▸ **Your instructions**:
Could you retype every record below exactly as it appears?

▸ **Data for review**:

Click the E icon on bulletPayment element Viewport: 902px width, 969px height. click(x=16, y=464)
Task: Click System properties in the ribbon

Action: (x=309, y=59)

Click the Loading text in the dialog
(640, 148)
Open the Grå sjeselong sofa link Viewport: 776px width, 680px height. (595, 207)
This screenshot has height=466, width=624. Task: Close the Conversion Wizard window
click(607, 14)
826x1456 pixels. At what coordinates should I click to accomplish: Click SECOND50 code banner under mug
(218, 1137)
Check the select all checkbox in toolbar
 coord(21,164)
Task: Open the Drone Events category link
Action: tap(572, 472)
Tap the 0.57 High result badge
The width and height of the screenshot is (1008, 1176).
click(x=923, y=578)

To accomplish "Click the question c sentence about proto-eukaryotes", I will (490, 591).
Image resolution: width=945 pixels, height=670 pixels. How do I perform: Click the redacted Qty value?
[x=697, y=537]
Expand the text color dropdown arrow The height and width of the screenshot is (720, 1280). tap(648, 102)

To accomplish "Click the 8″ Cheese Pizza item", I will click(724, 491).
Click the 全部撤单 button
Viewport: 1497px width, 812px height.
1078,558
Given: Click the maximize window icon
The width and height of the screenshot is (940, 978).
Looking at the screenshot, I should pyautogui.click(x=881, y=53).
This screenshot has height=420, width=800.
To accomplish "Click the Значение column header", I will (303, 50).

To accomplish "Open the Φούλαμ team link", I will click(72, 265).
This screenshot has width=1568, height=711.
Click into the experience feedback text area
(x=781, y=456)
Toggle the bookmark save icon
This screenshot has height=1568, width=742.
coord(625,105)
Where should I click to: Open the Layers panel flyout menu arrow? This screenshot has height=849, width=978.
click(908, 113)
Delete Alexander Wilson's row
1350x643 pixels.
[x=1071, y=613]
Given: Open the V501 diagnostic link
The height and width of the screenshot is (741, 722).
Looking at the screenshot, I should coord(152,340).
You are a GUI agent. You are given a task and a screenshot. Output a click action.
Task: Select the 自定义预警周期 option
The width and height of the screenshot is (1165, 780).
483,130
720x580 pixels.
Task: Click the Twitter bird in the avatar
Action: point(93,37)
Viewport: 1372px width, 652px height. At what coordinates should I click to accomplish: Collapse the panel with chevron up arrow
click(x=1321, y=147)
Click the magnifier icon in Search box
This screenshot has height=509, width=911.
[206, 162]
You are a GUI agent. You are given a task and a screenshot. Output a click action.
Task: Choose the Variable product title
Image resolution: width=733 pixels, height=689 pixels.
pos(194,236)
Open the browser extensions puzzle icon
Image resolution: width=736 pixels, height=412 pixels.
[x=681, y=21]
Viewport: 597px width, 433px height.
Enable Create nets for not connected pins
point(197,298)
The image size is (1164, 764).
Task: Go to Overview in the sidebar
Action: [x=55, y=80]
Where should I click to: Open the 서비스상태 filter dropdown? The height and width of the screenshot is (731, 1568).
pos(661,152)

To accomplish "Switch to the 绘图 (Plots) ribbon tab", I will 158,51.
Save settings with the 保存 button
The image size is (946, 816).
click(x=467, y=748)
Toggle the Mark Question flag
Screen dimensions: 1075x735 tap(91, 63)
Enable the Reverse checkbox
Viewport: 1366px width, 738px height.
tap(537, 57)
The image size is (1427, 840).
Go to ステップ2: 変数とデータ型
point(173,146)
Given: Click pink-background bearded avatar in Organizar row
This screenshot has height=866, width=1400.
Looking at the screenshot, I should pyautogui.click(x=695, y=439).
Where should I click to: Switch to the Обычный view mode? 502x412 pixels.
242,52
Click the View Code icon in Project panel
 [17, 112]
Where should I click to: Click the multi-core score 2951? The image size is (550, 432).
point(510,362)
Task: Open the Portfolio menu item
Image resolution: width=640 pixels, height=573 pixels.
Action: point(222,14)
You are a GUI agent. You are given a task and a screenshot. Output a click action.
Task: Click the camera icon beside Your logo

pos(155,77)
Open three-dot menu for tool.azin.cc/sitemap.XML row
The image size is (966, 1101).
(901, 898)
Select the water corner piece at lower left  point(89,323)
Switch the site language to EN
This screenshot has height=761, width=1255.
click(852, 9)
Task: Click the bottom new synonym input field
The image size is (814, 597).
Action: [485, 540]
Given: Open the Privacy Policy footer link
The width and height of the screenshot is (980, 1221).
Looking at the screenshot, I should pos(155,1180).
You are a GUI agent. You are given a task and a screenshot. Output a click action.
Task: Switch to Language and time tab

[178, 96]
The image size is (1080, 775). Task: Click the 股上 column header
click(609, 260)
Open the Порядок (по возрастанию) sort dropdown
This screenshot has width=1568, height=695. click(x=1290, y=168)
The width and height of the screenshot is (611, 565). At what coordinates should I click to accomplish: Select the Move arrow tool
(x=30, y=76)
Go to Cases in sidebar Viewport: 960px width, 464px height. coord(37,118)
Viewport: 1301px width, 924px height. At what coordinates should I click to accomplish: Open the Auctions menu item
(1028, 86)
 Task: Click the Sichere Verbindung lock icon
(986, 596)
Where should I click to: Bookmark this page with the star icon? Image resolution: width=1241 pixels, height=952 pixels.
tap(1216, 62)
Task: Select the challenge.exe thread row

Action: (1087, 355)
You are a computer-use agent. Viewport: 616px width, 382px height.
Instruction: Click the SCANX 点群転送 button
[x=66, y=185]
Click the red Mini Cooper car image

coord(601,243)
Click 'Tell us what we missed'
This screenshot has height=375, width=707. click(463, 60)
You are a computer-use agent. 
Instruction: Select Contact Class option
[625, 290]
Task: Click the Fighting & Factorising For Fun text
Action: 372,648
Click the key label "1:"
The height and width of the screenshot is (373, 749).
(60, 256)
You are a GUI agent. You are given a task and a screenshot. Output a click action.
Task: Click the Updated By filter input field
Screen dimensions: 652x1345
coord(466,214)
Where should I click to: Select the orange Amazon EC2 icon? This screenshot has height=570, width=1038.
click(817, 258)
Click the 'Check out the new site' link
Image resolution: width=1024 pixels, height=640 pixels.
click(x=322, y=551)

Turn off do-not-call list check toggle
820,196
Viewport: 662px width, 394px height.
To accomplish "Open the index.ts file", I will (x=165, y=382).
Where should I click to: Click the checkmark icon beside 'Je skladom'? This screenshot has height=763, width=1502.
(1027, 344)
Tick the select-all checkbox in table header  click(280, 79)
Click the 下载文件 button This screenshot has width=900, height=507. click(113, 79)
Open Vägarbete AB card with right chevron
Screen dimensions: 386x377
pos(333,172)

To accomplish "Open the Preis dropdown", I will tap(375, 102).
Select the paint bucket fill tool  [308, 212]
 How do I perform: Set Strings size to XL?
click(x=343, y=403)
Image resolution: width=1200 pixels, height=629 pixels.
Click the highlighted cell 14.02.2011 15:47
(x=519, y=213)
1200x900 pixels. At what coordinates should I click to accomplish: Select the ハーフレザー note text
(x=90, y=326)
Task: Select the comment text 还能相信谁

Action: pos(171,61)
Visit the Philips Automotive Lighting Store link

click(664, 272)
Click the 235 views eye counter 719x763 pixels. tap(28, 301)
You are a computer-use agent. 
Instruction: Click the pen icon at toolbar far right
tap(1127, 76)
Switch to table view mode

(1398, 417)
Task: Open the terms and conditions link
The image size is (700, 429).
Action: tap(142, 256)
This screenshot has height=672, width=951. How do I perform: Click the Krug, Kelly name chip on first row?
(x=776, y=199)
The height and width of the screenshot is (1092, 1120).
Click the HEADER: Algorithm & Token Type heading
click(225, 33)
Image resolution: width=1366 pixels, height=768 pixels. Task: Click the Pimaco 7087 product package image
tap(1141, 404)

▸ **Solution for this exercise**:
Click the E icon on bulletPayment element Viewport: 902px width, 969px height. click(x=16, y=464)
Task: Click System properties in the ribbon

Action: (x=309, y=59)

Click the Loading text in the dialog
(640, 148)
Open the Grå sjeselong sofa link Viewport: 776px width, 680px height. (595, 207)
This screenshot has height=466, width=624. Task: Close the Conversion Wizard window
click(607, 14)
826x1456 pixels. At what coordinates should I click to accomplish: Click SECOND50 code banner under mug
(218, 1137)
Check the select all checkbox in toolbar
 coord(21,164)
Task: Open the Drone Events category link
Action: tap(572, 472)
Tap the 0.57 High result badge
The width and height of the screenshot is (1008, 1176).
click(x=923, y=578)

To accomplish "Click the question c sentence about proto-eukaryotes", I will (490, 591).
Image resolution: width=945 pixels, height=670 pixels. How do I perform: Click the redacted Qty value?
[x=697, y=537]
Expand the text color dropdown arrow The height and width of the screenshot is (720, 1280). tap(648, 102)

To accomplish "Click the 8″ Cheese Pizza item", I will click(724, 491).
Click the 全部撤单 button
Viewport: 1497px width, 812px height.
1078,558
Given: Click the maximize window icon
The width and height of the screenshot is (940, 978).
Looking at the screenshot, I should pyautogui.click(x=881, y=53).
This screenshot has height=420, width=800.
To accomplish "Click the Значение column header", I will (303, 50).

To accomplish "Open the Φούλαμ team link", I will click(72, 265).
This screenshot has width=1568, height=711.
Click into the experience feedback text area
(x=781, y=456)
Toggle the bookmark save icon
This screenshot has height=1568, width=742.
coord(625,105)
Where should I click to: Open the Layers panel flyout menu arrow? This screenshot has height=849, width=978.
click(908, 113)
Delete Alexander Wilson's row
1350x643 pixels.
[x=1071, y=613]
Given: Open the V501 diagnostic link
The height and width of the screenshot is (741, 722).
Looking at the screenshot, I should coord(152,340).
You are a GUI agent. You are given a task and a screenshot. Output a click action.
Task: Select the 自定义预警周期 option
The width and height of the screenshot is (1165, 780).
483,130
720x580 pixels.
Task: Click the Twitter bird in the avatar
Action: point(93,37)
Viewport: 1372px width, 652px height. At what coordinates should I click to accomplish: Collapse the panel with chevron up arrow
click(x=1321, y=147)
Click the magnifier icon in Search box
This screenshot has height=509, width=911.
[206, 162]
You are a GUI agent. You are given a task and a screenshot. Output a click action.
Task: Choose the Variable product title
Image resolution: width=733 pixels, height=689 pixels.
pos(194,236)
Open the browser extensions puzzle icon
Image resolution: width=736 pixels, height=412 pixels.
[x=681, y=21]
Viewport: 597px width, 433px height.
Enable Create nets for not connected pins
point(197,298)
The image size is (1164, 764).
Task: Go to Overview in the sidebar
Action: [x=55, y=80]
Where should I click to: Open the 서비스상태 filter dropdown? The height and width of the screenshot is (731, 1568).
pos(661,152)

To accomplish "Switch to the 绘图 (Plots) ribbon tab", I will 158,51.
Save settings with the 保存 button
The image size is (946, 816).
click(x=467, y=748)
Toggle the Mark Question flag
Screen dimensions: 1075x735 tap(91, 63)
Enable the Reverse checkbox
Viewport: 1366px width, 738px height.
tap(537, 57)
The image size is (1427, 840).
Go to ステップ2: 変数とデータ型
point(173,146)
Given: Click pink-background bearded avatar in Organizar row
This screenshot has height=866, width=1400.
Looking at the screenshot, I should pyautogui.click(x=695, y=439).
Where should I click to: Switch to the Обычный view mode? 502x412 pixels.
242,52
Click the View Code icon in Project panel
 [17, 112]
Where should I click to: Click the multi-core score 2951? The image size is (550, 432).
point(510,362)
Task: Open the Portfolio menu item
Image resolution: width=640 pixels, height=573 pixels.
Action: point(222,14)
You are a GUI agent. You are given a task and a screenshot. Output a click action.
Task: Click the camera icon beside Your logo

pos(155,77)
Open three-dot menu for tool.azin.cc/sitemap.XML row
The image size is (966, 1101).
(901, 898)
Select the water corner piece at lower left  point(89,323)
Switch the site language to EN
This screenshot has height=761, width=1255.
click(852, 9)
Task: Click the bottom new synonym input field
The image size is (814, 597).
Action: [485, 540]
Given: Open the Privacy Policy footer link
The width and height of the screenshot is (980, 1221).
Looking at the screenshot, I should pos(155,1180).
You are a GUI agent. You are given a task and a screenshot. Output a click action.
Task: Switch to Language and time tab

[178, 96]
The image size is (1080, 775). Task: Click the 股上 column header
click(609, 260)
Open the Порядок (по возрастанию) sort dropdown
This screenshot has width=1568, height=695. click(x=1290, y=168)
The width and height of the screenshot is (611, 565). At what coordinates should I click to accomplish: Select the Move arrow tool
(x=30, y=76)
Go to Cases in sidebar Viewport: 960px width, 464px height. coord(37,118)
Viewport: 1301px width, 924px height. At what coordinates should I click to accomplish: Open the Auctions menu item
(1028, 86)
 Task: Click the Sichere Verbindung lock icon
(986, 596)
Where should I click to: Bookmark this page with the star icon? Image resolution: width=1241 pixels, height=952 pixels.
tap(1216, 62)
Task: Select the challenge.exe thread row

Action: (1087, 355)
You are a computer-use agent. Viewport: 616px width, 382px height.
Instruction: Click the SCANX 点群転送 button
[x=66, y=185]
Click the red Mini Cooper car image

coord(601,243)
Click 'Tell us what we missed'
This screenshot has height=375, width=707. click(463, 60)
You are a computer-use agent. 
Instruction: Select Contact Class option
[625, 290]
Task: Click the Fighting & Factorising For Fun text
Action: 372,648
Click the key label "1:"
The height and width of the screenshot is (373, 749).
(60, 256)
You are a GUI agent. You are given a task and a screenshot. Output a click action.
Task: Click the Updated By filter input field
Screen dimensions: 652x1345
coord(466,214)
Where should I click to: Select the orange Amazon EC2 icon? This screenshot has height=570, width=1038.
click(817, 258)
Click the 'Check out the new site' link
Image resolution: width=1024 pixels, height=640 pixels.
click(x=322, y=551)

Turn off do-not-call list check toggle
820,196
Viewport: 662px width, 394px height.
To accomplish "Open the index.ts file", I will (x=165, y=382).
Where should I click to: Click the checkmark icon beside 'Je skladom'? This screenshot has height=763, width=1502.
(1027, 344)
Tick the select-all checkbox in table header  click(280, 79)
Click the 下载文件 button This screenshot has width=900, height=507. click(113, 79)
Open Vägarbete AB card with right chevron
Screen dimensions: 386x377
pos(333,172)

To accomplish "Open the Preis dropdown", I will tap(375, 102).
Select the paint bucket fill tool  [308, 212]
 How do I perform: Set Strings size to XL?
click(x=343, y=403)
Image resolution: width=1200 pixels, height=629 pixels.
Click the highlighted cell 14.02.2011 15:47
(x=519, y=213)
1200x900 pixels. At what coordinates should I click to accomplish: Select the ハーフレザー note text
(x=90, y=326)
Task: Select the comment text 还能相信谁

Action: pos(171,61)
Visit the Philips Automotive Lighting Store link

click(664, 272)
Click the 235 views eye counter 719x763 pixels. tap(28, 301)
You are a computer-use agent. 
Instruction: Click the pen icon at toolbar far right
tap(1127, 76)
Switch to table view mode

(1398, 417)
Task: Open the terms and conditions link
The image size is (700, 429).
Action: tap(142, 256)
This screenshot has height=672, width=951. How do I perform: Click the Krug, Kelly name chip on first row?
(x=776, y=199)
The height and width of the screenshot is (1092, 1120).
Click the HEADER: Algorithm & Token Type heading
click(225, 33)
Image resolution: width=1366 pixels, height=768 pixels. Task: Click the Pimaco 7087 product package image
tap(1141, 404)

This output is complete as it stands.